Excerpted data ::
[BEGIN]
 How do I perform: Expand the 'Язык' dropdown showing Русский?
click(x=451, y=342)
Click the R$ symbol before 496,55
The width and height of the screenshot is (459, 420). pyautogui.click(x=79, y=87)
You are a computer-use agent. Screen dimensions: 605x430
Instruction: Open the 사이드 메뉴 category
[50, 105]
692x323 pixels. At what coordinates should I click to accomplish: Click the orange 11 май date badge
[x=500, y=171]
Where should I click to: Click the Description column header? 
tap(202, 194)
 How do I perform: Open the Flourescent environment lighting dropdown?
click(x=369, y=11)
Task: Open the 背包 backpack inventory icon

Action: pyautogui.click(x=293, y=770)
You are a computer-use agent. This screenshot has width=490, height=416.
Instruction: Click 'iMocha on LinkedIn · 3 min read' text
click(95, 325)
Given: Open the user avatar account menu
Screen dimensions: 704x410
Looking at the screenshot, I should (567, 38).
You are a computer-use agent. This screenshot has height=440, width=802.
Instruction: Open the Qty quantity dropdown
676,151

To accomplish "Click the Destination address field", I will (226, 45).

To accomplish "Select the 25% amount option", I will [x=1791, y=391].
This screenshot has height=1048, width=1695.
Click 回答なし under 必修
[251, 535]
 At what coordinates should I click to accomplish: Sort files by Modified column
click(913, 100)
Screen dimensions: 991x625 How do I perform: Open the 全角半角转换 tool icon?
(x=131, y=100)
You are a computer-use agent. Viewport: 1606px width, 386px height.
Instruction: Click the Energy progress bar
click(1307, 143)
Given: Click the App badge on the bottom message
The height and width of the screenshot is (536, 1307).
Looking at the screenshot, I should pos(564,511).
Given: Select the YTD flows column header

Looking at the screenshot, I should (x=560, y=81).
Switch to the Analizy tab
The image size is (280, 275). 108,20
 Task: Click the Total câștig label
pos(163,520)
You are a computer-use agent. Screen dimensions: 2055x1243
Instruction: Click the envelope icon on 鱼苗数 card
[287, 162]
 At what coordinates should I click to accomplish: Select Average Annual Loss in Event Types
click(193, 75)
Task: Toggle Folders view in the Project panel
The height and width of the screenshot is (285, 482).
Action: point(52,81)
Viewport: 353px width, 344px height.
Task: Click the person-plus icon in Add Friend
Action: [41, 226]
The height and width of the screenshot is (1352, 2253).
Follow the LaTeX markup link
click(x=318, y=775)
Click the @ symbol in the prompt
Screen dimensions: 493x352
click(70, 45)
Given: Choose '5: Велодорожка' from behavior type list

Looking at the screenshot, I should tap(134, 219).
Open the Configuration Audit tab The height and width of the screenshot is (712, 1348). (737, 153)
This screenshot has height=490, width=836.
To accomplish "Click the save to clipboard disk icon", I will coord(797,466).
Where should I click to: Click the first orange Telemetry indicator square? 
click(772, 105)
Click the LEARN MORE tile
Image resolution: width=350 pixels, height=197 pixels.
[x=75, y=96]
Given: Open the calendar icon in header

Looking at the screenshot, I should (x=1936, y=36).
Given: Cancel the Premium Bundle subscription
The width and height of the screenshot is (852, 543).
[END]
Substitute "drop-down list" for every "dropdown" in the items from the first line through the line containing "Action: pyautogui.click(x=293, y=770)", and give those lines again with everything else unchanged.

The completed task ::
 How do I perform: Expand the 'Язык' drop-down list showing Русский?
click(x=451, y=342)
Click the R$ symbol before 496,55
The width and height of the screenshot is (459, 420). pyautogui.click(x=79, y=87)
You are a computer-use agent. Screen dimensions: 605x430
Instruction: Open the 사이드 메뉴 category
[50, 105]
692x323 pixels. At what coordinates should I click to accomplish: Click the orange 11 май date badge
[x=500, y=171]
Where should I click to: Click the Description column header? 
tap(202, 194)
 How do I perform: Open the Flourescent environment lighting drop-down list?
click(x=369, y=11)
Task: Open the 背包 backpack inventory icon

Action: pyautogui.click(x=293, y=770)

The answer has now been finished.